I am researching switching from starteam to Git.
Currently, in starteam, we use "floating views" with special names. These floating views basically work like aliases. Therefore, we can specify a specific alias to checkout from and we'll get the branch that we're currently model testing.
How would this be done in Git? This is basically how our branches are organized:
These are all branches
master (stable view) | - Branch 2012.05.01 | | - Project 1 | | - Project 2 | | - model [floating view / alias to Branch 2012.05.01] | | - Branch 2012.07.11 (these would also have various child views for projects) | - Branch 2012.10.17
(Branch 2012.05.01
would be merged to master
when model testing is complete.)
In our automated scripts (ant), to run our model deployment, we just checkout from our branch called model
. This way we never have to change our scripts as we change which branch we are model testing, and finding out which view we're model testing is as easy as figuring out which branch the model
branch references.
Is there any such way to do something similar in Git?
To clarify:
Branch 2012.05.01
means the branch intended to be shipped on 2012.05.01, it doesn't mean a 2012.05.01 moment in time.Branch 2012.05.01
. Branch 2012.05.01
is an integration branch, it's constantly modified. But I don't want to reference it as Branch 2012.05.01
, I want to reference it as model
. This way, I can change my the alias to Branch 2012.07.11
and it will get the most recent code from that branch without changing any of the checkout code script.Please see here: https://stackoverflow.com/a/549949/606723
You can rename the master branch trunk as Greg has suggested, or you can also create a trunk that is a symbolic reference to the master branch so that both git and svn users have the 'main' branch that they are used to.

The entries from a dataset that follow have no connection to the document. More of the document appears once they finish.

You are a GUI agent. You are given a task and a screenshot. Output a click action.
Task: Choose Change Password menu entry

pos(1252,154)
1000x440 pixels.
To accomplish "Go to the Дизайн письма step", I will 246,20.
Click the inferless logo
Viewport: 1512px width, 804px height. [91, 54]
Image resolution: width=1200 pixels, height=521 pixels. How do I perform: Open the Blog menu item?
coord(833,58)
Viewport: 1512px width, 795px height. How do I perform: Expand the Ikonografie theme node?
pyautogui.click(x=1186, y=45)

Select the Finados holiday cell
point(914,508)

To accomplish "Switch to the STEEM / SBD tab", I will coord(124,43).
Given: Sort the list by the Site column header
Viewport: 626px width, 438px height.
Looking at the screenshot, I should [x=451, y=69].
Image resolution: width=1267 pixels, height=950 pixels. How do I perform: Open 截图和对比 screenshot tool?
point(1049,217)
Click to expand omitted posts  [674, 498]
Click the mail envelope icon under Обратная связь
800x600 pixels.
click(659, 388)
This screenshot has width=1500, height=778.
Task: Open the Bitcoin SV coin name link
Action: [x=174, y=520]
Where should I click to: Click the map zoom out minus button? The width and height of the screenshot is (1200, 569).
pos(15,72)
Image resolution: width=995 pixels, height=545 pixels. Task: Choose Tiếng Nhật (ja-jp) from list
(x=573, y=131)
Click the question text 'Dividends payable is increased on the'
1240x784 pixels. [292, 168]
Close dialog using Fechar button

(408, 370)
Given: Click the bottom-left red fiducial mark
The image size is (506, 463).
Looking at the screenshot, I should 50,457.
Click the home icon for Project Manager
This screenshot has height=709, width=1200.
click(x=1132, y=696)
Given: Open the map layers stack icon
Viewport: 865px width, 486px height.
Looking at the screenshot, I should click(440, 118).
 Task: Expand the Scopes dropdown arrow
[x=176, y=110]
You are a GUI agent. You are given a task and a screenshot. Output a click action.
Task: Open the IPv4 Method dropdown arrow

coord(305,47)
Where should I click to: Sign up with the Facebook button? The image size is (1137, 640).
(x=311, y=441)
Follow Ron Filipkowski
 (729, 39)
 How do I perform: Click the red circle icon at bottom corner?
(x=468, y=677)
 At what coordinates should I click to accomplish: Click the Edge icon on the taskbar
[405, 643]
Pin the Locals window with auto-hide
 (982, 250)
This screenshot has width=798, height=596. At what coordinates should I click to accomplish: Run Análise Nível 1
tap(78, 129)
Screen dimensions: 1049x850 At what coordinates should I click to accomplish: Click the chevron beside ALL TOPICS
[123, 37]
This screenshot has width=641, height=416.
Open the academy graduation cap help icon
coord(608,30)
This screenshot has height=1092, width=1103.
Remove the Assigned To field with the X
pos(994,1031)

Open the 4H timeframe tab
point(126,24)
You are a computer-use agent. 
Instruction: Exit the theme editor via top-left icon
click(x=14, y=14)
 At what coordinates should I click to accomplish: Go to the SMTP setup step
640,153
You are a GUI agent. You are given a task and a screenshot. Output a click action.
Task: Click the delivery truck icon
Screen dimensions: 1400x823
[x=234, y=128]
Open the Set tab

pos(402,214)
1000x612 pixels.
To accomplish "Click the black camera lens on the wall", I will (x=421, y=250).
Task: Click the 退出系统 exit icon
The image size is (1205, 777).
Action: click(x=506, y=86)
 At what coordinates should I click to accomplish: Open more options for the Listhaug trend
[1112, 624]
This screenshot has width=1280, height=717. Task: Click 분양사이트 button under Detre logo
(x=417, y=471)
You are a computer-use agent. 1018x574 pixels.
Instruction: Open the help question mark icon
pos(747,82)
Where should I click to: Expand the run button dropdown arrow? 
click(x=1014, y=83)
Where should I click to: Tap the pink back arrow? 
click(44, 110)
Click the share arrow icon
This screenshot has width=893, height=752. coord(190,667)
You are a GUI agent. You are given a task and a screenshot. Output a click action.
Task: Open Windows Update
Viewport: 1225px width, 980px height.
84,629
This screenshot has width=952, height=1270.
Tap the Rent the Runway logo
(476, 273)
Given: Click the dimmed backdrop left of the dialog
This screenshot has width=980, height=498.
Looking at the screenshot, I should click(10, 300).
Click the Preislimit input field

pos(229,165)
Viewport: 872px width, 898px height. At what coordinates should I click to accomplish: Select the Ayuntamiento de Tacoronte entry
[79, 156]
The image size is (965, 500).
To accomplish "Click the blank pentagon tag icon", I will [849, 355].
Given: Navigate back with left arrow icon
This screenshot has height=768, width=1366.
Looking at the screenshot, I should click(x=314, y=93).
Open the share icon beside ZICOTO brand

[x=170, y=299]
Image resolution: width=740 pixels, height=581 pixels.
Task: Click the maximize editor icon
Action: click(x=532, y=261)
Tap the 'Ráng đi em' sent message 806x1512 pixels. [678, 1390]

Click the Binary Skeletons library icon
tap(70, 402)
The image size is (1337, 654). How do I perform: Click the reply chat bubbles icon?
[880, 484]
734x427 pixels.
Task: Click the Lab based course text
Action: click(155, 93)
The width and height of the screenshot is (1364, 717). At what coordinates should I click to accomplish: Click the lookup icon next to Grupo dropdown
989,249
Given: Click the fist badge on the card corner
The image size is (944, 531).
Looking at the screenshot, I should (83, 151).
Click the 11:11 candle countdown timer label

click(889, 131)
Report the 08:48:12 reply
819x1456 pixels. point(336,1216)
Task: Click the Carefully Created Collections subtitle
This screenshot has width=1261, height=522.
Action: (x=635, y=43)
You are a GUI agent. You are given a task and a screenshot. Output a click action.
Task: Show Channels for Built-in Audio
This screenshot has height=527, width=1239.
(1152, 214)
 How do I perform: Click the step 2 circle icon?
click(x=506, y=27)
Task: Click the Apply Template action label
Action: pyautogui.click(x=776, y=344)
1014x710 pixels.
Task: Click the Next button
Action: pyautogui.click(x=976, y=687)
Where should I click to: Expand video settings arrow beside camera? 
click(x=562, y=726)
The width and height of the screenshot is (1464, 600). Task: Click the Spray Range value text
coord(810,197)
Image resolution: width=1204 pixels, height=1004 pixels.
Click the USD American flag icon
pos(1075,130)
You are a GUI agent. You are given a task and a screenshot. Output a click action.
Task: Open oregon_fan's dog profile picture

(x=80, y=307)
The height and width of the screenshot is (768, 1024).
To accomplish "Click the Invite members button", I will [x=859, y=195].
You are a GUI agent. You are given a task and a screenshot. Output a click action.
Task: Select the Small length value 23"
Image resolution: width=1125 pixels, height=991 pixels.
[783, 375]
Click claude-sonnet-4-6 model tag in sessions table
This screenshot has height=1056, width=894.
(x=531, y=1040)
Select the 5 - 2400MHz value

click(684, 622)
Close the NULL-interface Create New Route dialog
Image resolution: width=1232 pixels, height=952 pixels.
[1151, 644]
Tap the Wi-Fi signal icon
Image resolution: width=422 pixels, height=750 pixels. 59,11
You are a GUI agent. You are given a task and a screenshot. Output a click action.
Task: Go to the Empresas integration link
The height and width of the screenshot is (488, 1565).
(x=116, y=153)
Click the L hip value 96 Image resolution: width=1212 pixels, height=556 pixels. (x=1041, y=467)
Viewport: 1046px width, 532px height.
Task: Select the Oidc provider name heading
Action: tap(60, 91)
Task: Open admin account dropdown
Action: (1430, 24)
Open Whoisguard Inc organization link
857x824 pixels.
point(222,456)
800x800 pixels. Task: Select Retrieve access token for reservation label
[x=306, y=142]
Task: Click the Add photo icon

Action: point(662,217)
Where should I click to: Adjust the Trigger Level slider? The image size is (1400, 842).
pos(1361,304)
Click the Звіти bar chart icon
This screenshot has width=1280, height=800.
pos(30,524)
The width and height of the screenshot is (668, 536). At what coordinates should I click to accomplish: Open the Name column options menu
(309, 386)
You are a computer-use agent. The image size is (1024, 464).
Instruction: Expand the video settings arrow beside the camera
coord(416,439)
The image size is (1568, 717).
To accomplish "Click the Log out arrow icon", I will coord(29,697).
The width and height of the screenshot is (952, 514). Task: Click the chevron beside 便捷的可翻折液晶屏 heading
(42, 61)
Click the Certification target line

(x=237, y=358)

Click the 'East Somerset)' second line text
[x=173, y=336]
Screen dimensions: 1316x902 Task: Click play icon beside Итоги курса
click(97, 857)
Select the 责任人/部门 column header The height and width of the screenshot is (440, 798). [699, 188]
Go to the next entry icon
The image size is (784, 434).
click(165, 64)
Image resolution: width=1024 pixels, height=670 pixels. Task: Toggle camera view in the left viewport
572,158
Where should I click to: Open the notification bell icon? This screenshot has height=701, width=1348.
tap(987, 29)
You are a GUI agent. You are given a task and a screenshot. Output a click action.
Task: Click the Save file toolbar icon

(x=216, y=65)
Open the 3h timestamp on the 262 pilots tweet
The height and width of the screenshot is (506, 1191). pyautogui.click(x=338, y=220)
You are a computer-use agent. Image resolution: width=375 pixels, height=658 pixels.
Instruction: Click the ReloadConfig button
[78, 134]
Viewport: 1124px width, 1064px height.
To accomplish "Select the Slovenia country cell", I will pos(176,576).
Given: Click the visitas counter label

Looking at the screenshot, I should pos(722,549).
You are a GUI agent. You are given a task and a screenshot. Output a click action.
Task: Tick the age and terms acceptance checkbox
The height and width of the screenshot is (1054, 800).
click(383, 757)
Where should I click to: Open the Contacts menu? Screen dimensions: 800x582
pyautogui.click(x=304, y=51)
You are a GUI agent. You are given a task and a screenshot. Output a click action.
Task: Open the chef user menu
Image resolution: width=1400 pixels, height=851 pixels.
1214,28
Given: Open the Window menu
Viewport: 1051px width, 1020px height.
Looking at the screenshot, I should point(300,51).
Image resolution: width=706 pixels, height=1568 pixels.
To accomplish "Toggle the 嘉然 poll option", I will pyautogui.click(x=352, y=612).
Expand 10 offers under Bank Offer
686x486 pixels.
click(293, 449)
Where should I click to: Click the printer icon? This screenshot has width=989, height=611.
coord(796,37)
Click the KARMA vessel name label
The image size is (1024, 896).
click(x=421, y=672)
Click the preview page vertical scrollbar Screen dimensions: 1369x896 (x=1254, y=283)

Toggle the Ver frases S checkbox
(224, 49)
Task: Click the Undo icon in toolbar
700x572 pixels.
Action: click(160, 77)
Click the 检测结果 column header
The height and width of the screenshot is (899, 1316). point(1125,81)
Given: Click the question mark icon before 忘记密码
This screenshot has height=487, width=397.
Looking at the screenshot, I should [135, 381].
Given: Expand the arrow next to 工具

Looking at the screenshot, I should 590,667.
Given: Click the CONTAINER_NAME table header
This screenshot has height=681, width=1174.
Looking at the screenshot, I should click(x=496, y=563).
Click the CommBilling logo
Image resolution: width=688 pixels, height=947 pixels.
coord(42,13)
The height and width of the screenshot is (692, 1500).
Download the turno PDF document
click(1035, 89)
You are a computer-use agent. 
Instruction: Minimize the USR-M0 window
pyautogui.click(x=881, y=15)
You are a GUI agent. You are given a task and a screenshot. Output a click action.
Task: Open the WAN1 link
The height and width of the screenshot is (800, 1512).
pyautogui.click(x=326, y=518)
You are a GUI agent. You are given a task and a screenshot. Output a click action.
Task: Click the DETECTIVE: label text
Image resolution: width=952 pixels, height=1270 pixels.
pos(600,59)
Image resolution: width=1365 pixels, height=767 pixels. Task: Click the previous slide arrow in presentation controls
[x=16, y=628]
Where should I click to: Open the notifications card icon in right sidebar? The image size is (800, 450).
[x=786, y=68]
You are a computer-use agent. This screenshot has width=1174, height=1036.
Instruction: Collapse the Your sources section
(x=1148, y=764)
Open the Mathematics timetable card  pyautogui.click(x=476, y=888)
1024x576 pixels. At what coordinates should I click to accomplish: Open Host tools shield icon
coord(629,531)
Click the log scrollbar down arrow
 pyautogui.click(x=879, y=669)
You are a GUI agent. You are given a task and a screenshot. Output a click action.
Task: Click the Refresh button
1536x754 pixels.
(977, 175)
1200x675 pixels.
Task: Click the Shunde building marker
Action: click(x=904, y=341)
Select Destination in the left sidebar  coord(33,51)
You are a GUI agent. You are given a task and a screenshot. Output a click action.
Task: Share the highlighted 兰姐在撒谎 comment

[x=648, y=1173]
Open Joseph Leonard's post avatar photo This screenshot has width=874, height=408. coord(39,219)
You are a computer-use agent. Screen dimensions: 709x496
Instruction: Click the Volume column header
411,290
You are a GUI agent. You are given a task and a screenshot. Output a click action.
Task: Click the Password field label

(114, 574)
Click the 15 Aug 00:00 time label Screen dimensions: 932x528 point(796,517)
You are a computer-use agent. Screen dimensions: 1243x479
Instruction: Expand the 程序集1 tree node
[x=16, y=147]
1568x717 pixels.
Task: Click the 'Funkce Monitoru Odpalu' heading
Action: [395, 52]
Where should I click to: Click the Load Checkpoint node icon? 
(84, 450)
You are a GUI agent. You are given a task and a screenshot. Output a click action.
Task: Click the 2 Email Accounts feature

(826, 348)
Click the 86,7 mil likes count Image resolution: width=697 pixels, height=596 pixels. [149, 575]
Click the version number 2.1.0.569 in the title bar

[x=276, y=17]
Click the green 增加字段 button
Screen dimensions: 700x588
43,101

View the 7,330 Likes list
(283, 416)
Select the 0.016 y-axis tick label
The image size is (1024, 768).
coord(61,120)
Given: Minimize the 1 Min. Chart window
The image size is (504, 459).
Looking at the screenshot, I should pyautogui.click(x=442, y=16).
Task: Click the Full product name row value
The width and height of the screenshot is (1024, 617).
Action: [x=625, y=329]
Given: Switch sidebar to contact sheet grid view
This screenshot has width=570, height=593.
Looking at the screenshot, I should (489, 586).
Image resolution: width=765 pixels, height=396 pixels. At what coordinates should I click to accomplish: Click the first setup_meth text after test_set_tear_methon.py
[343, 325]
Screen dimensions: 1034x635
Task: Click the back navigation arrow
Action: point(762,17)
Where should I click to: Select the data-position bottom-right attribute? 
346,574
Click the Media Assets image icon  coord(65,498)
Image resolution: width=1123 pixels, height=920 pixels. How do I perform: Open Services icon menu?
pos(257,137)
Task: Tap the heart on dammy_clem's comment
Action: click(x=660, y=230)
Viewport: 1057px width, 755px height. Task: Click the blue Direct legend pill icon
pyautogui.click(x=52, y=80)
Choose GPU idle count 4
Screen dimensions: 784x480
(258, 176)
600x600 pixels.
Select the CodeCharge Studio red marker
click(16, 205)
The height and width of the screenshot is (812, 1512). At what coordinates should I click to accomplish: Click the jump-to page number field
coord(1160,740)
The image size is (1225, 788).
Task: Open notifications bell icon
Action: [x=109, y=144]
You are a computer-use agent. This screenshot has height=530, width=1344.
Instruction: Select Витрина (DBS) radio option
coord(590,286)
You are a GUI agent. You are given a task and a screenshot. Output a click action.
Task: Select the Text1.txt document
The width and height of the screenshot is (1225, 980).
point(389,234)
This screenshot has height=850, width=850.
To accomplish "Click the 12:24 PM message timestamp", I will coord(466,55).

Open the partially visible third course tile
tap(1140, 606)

git symbolic-ref refs/heads/trunk refs/heads/master
Note that trunk isn't a first class citizen. If you checkout trunk and perform a git status you will actually be on master, however you can use the trunk command in all places that you use the branch name (log, merge, etc.).
This means you will have to rely on variables in your script to make model="branch.2012.10.17" or something like that. Your script would do something like this then:
git checkout $model
I'm leaving the rest of this answer here for where we came from in this discussion:
A very involved discussion on branching strategy can be found here: http://dymitruk.com/blog/2012/02/05/branch-per-feature/
Specifically, take a look at the role of the integration branch and the release candidate branch. This may be what you are looking for.
Look at git as something that takes a snapshot of your working directory, not as histories of folders.
progit.org/book explains the Directed Acyclic Graph that stores the history. All references are just things that point to nodes in it. That should clarify how you want to construct your workflow.
make a start tag - version2.1. from there make your int-version2.1 (using nubmers instead of dates for brevity). Any work you start, start from the version 2.1 tag. merge the work into the int-version2.1. Others will do the same.